The common flaw and recurring problem of these known polyclonal and monoclonal antibodies is their uniform and consistent failure to be site specific. This failure, in turn, produces erroneous empirical results and unreliable information--not only for investigational purposes but also in clinical applications of such antibodies for therapeutic purposes. As a major example, the measurement of estrogen receptors in human breast carcinomas has been the primary tool and favored diagnostic method for choosing between hormonal and cytotoxic chemotherapy when treating breast cancer patients. A variety of different immunoassays employing anti-ER antibodies are presently known and used for this purpose. These are exemplified by the following publications: U.S. Pat. Nos. 4,232,001; 4,293,536; 4,215,102; and 4,711,856. See also European Patent Application Publication No. A2-0129669 published Jan. 2, 1985. Unfortunately, the immunoassays employing conventionally obtained monoclonal antibodies for these measurements have been found to be frequently unreliable and often non-specific. The nature and variety of problems of these unreliable and non-specific monoclonal antibodies are illustrated by the following publications: Raam, S. and D.M. Vrabel, Clin. Chem. 32:1496-1502 (1986); Raam, S. and D.M. Vrabel, Clin. Chem. 34:2053-2057 (1988); Raam, S., Steroids 47:337-340 (1986); and Raam, S., Clin. Chem. 33:1107-1108 (1987). Clearly, therefore, given all the presently known antibodies, assays, and immunological techniques, one still cannot accurately predict which of these estrogen receptor positive tumors will respond to hormonal treatment.

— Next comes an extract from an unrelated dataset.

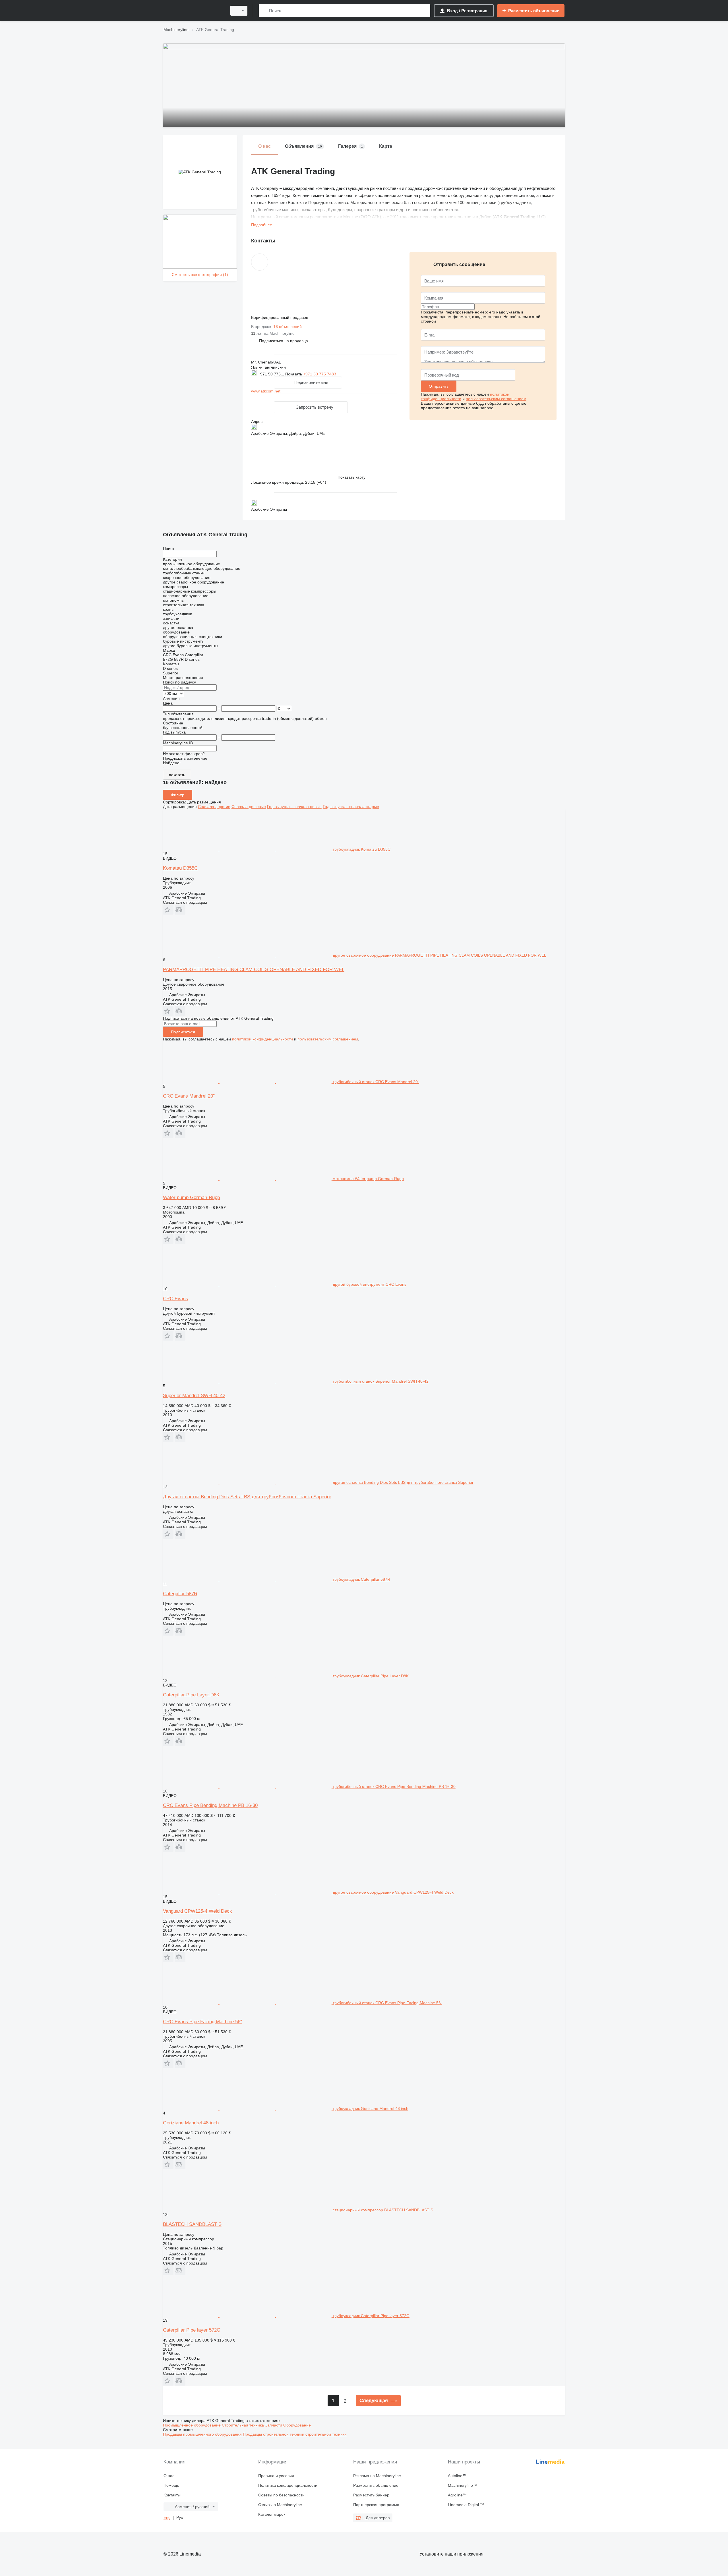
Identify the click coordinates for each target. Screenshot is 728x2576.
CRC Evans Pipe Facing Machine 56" (202, 2021)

The causes of the present dilemma are in fact two fold: First is the failure of the monoclonal antibodies and polyclonal antisera to be sufficiently site-specific in order to demonstrate the presence of estrogen receptor in its various forms. Second is the failure (in so far as is presently known) to be able to identify functional status of this receptor protein using immunoassay systems. It is now clearly apparent to practitioners and clinicians ordinarily skilled in this art that so long as these insufficiently specific antibodies remain in clinical use, many repetitive failures in the known immunoassay systems will occur; and the ability to identify that proportion of breast cancer patients which would be sensitive and responsive to estrogen hormonal treatment will remain plagued with uncertainty and inaccuracy. For these reasons, the development of site-specific antibodies which could be employed within conventionally known diagnostic immunoassays would therefore be recognized generally as a major advance and fundamental improvement in antibody materials, assay reliability, and therapeutic benefit.